The task: Please list each role the photo caption in the William Morris article assigns to Morris.

The Socialist Imagination of William Morris

William Morris wasn’t just a brilliant artist and designer; he was also a committed socialist who raged against the injustices of capitalism and imperialism. From his political essays to his utopian novel News from Nowhere, Morris left us with a vital legacy.

English writer, painter, and socialist William Morris, c. 1875. (Hulton Archive / Getty Images)

“I will begin by saying that I call myself a Communist,” wrote William Morris in 1889, “and have no wish to qualify that word by joining any other to it.” This isn’t an announcement that seems consistent with Morris’s unappealingly chintzy reputation today.

In the early twenty-first century, he is still probably best known for his densely decorative, highly textured wallpaper designs, helping pioneer the Arts and Crafts Movement of the late nineteenth century. Online, it appears, Morris is often referred to as “the wallpaper guy.”

Target position records:
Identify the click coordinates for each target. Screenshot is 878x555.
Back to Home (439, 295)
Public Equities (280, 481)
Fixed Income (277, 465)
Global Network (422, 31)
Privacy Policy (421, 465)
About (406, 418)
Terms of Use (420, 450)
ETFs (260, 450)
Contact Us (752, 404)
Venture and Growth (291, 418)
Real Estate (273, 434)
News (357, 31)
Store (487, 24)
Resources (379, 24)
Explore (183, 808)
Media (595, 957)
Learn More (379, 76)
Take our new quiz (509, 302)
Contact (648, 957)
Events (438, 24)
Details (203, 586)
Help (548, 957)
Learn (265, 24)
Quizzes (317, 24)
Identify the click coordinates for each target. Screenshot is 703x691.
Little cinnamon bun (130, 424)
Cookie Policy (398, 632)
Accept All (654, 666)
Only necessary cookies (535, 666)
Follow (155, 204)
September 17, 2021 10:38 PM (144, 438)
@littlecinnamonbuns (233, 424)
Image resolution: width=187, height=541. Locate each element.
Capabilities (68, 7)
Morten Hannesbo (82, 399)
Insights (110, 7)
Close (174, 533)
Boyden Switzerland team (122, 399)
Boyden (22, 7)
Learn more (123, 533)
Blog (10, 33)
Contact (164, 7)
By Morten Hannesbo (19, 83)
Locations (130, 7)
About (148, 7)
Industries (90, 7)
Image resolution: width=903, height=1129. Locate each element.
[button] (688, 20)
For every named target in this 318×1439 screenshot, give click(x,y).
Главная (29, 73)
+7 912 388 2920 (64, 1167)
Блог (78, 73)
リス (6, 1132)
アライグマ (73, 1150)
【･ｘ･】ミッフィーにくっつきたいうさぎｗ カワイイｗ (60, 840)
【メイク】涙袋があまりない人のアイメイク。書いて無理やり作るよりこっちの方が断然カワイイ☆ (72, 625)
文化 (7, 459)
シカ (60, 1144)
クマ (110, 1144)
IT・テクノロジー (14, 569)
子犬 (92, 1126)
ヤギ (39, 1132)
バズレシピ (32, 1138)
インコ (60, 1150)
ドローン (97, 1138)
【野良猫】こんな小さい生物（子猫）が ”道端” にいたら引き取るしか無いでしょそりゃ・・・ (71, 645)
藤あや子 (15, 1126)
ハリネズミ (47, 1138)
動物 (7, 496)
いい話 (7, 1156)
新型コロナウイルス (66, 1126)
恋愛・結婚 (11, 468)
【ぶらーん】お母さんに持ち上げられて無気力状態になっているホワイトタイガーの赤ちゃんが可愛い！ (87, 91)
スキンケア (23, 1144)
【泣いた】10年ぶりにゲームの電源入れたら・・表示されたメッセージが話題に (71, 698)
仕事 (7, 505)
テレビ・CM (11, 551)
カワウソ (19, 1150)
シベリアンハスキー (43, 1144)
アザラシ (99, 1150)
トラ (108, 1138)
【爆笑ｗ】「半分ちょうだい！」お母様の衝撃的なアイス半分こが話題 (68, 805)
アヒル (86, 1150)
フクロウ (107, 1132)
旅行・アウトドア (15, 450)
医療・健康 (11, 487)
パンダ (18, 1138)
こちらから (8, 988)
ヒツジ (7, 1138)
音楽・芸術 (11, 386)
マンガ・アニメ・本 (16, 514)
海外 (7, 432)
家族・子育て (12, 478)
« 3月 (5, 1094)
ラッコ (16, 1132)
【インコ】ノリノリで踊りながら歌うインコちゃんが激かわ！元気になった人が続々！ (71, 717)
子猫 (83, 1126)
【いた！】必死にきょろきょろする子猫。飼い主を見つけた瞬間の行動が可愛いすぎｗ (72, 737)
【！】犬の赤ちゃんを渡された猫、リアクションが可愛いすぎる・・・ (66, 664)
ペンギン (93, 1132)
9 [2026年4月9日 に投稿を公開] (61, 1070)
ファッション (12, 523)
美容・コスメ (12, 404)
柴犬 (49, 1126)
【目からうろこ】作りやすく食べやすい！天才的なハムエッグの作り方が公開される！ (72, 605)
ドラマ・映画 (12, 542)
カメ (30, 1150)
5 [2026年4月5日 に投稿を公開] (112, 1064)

Task output: Writer, painter, and socialist.